The brief Epilogue to the 'Essay on Development' is quite as famous as the passage on music in the last of the 'University Sermons.' 'It will be remembered as long as the English language endures,' is the comment on it of a great critic not himself a Catholic—Mr. Richard Hutton. Like the passage on music, it is the outcome of protracted mental tension issuing in a great and momentous conclusion.

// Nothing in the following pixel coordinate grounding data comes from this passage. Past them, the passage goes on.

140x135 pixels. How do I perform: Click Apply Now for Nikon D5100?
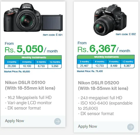click(14, 121)
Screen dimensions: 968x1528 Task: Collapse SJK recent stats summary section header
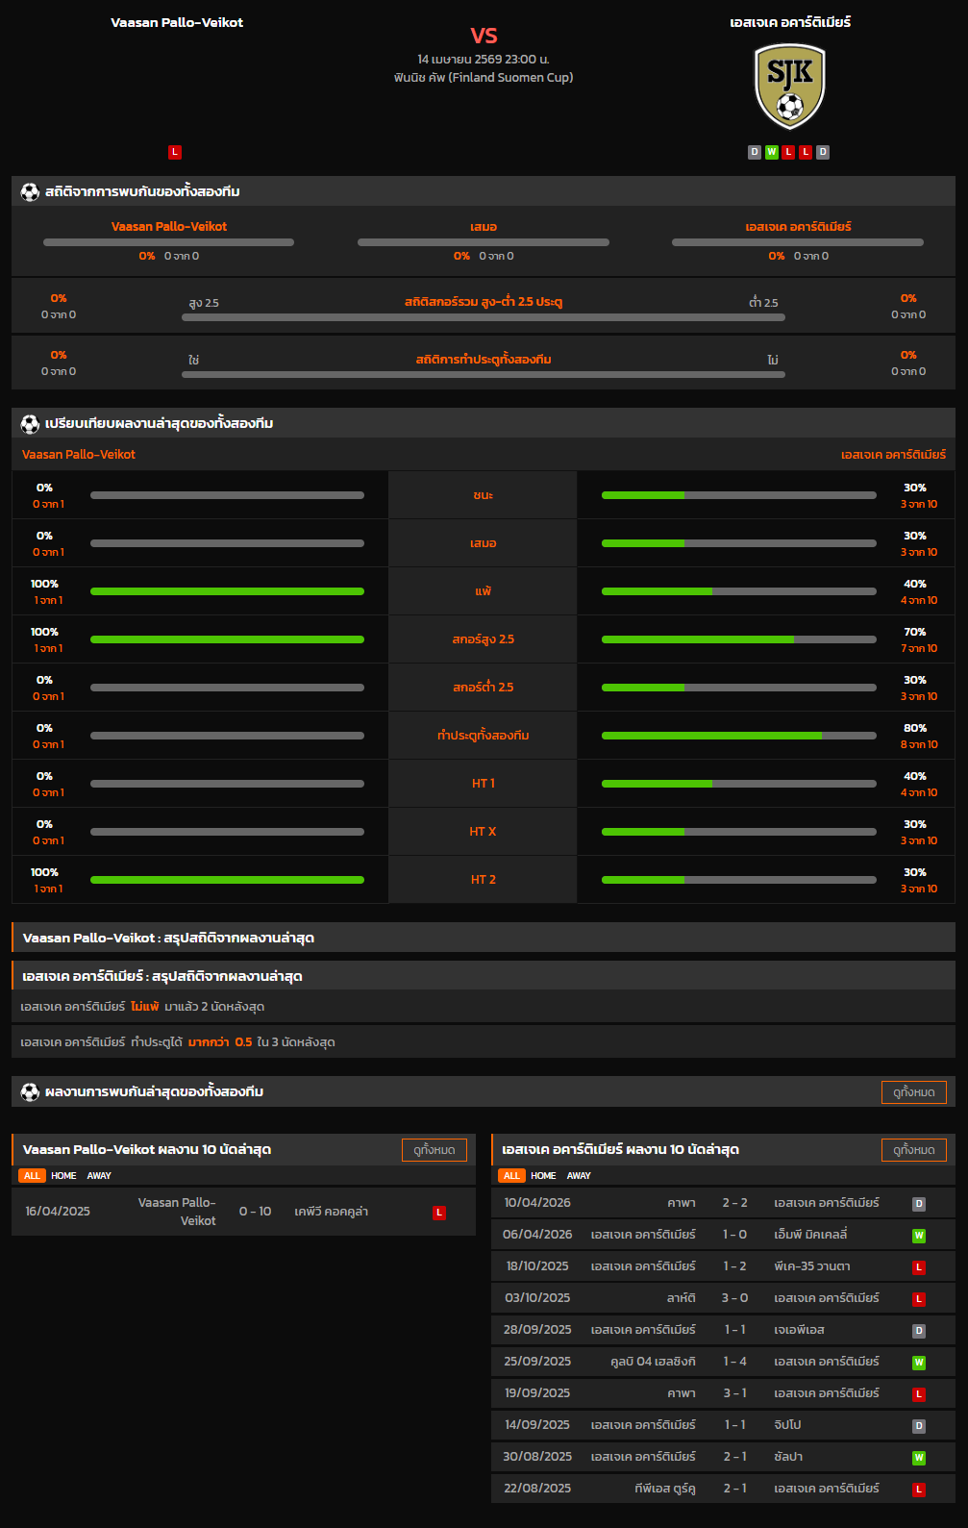484,976
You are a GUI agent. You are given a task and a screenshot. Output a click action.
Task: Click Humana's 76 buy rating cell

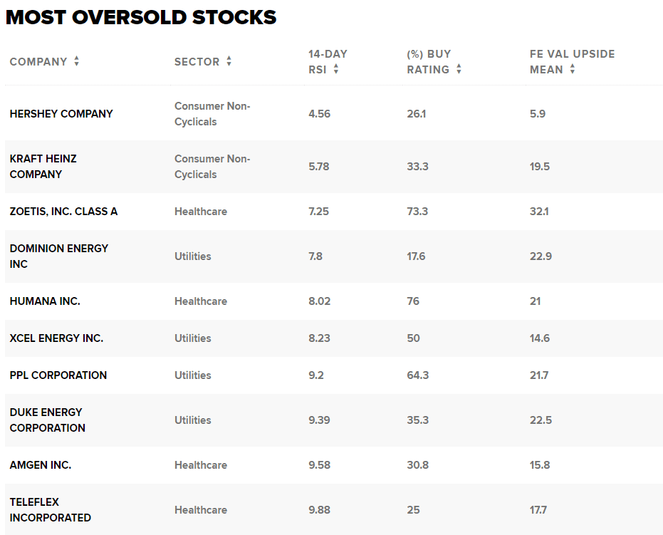[x=413, y=301]

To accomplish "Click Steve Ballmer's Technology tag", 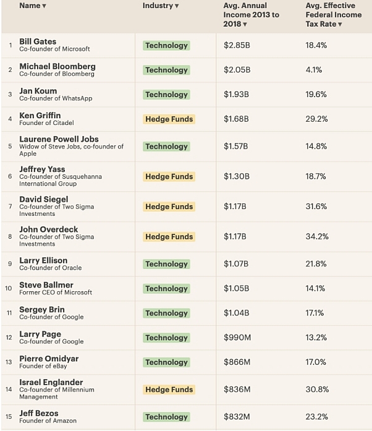I will coord(166,289).
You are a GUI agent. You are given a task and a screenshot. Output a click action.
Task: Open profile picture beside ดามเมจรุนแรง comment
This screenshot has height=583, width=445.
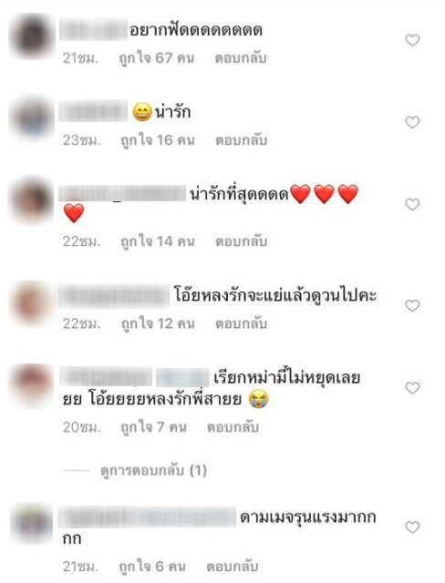pyautogui.click(x=32, y=524)

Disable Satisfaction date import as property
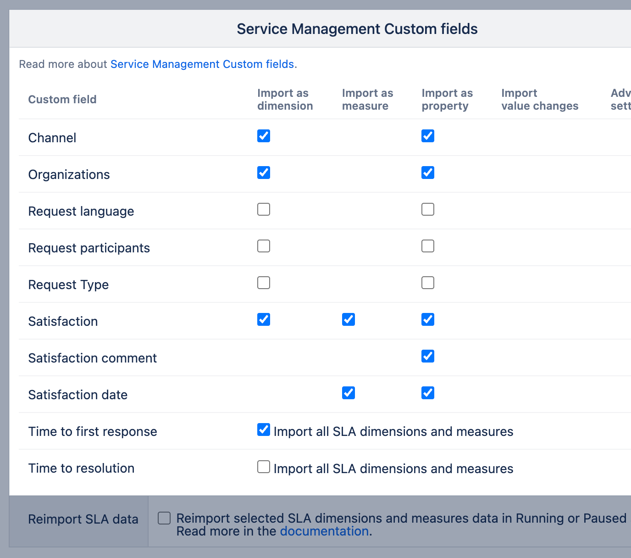point(428,393)
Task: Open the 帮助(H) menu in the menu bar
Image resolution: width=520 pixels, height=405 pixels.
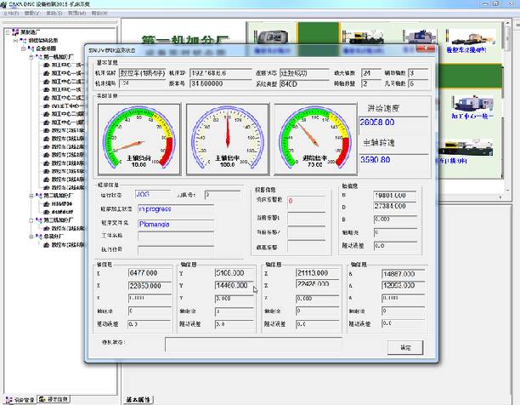Action: pyautogui.click(x=99, y=14)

Such were the thoughts concerning the 'Blessed Vision of Peace,' of one whose long-continued petition had been that the Most Merciful would not despise the work of His own Hands, nor leave him to himself;—while yet his eyes were dim, and his breast laden, and he could but employ Reason, in the things of Faith. And now, dear reader, time is short, eternity is long. Put not from you what you have here found; regard it not as mere matter of present controversy; set not out resolved to refute it, and looking about for the best way of doing so; seduce not yourself with the imagination that it comes of disappointment, or disgust, or restlessness, or wounded feeling, or undue sensibility, or other weakness. Wrap not yourself round in the associations of years past, nor determine that to be truth which you wish to be so, nor make an idol of cherished anticipations. Time is short, eternity is long.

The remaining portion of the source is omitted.